JSS : Si on entre dans la
prospective, Donald Trump aura-t-il les moyens de tenter de devenir un
hyper-président ?
J. J. : Le
nouveau président cherchera certainement à exercer la plénitude de ses
pouvoirs. Il annoncera probablement des réformes radicales au début de son
mandat – comme il l’avait fait en 2017. Il n’est pas impossible qu’il tempère
ensuite ses ambitions, en raison, notamment, de la difficulté probable de
concrétiser certaines réformes. Aux États-Unis comme ailleurs, on est souvent
bravache au début d’un mandat présidentiel – avant d’être confronté aux
difficultés.
Cela dit, un élément
singularise ce nouveau mandat de Donald Trump : le rôle qu’il réserve pour
l’instant à Elon Musk à ses côtés.
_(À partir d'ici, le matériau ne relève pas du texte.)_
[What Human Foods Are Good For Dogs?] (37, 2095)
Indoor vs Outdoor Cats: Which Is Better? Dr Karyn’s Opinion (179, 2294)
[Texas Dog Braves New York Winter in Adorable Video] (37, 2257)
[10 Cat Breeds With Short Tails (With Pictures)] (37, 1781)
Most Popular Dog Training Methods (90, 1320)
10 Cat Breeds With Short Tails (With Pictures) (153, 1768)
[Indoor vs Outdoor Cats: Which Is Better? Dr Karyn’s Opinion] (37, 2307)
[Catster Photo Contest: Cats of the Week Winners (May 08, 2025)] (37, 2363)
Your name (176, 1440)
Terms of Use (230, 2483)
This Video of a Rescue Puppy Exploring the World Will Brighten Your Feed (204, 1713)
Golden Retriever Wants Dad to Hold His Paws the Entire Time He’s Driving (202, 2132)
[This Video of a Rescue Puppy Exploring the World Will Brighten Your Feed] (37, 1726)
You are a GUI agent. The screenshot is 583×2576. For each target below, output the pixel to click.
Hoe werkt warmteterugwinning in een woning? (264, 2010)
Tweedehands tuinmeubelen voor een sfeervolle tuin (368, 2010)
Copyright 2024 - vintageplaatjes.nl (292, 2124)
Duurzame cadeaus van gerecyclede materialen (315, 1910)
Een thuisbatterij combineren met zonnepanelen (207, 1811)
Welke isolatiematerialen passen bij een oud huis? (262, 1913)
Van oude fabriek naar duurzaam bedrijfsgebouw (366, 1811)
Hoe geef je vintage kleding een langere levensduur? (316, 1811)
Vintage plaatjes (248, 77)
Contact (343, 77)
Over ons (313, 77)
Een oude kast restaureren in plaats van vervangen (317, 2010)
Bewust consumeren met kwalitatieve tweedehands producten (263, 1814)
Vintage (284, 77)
Jusqu’à ce que le président se lasse,
peut-être, de la place prise par ce conseiller dont la puissance ne dépend pas
entièrement de lui, cette configuration sera originale : l’un des hommes
les plus riches du monde, qui a transformé un réseau social très populaire en
arme au profit de son action et de celle de Donald Trump, pourra prétendre
peser sur les destinées de son pays depuis l’intérieur des institutions
fédérales.
À l’aune des positions
publiques récentes de cet entrepreneur, qui n’hésite notamment pas à fustiger
le journalisme traditionnel, à critiquer des gouvernements modérés ou à
promouvoir des partis d’extrême-droite dans différents pays, une telle
évolution peut susciter de légitimes inquiétudes.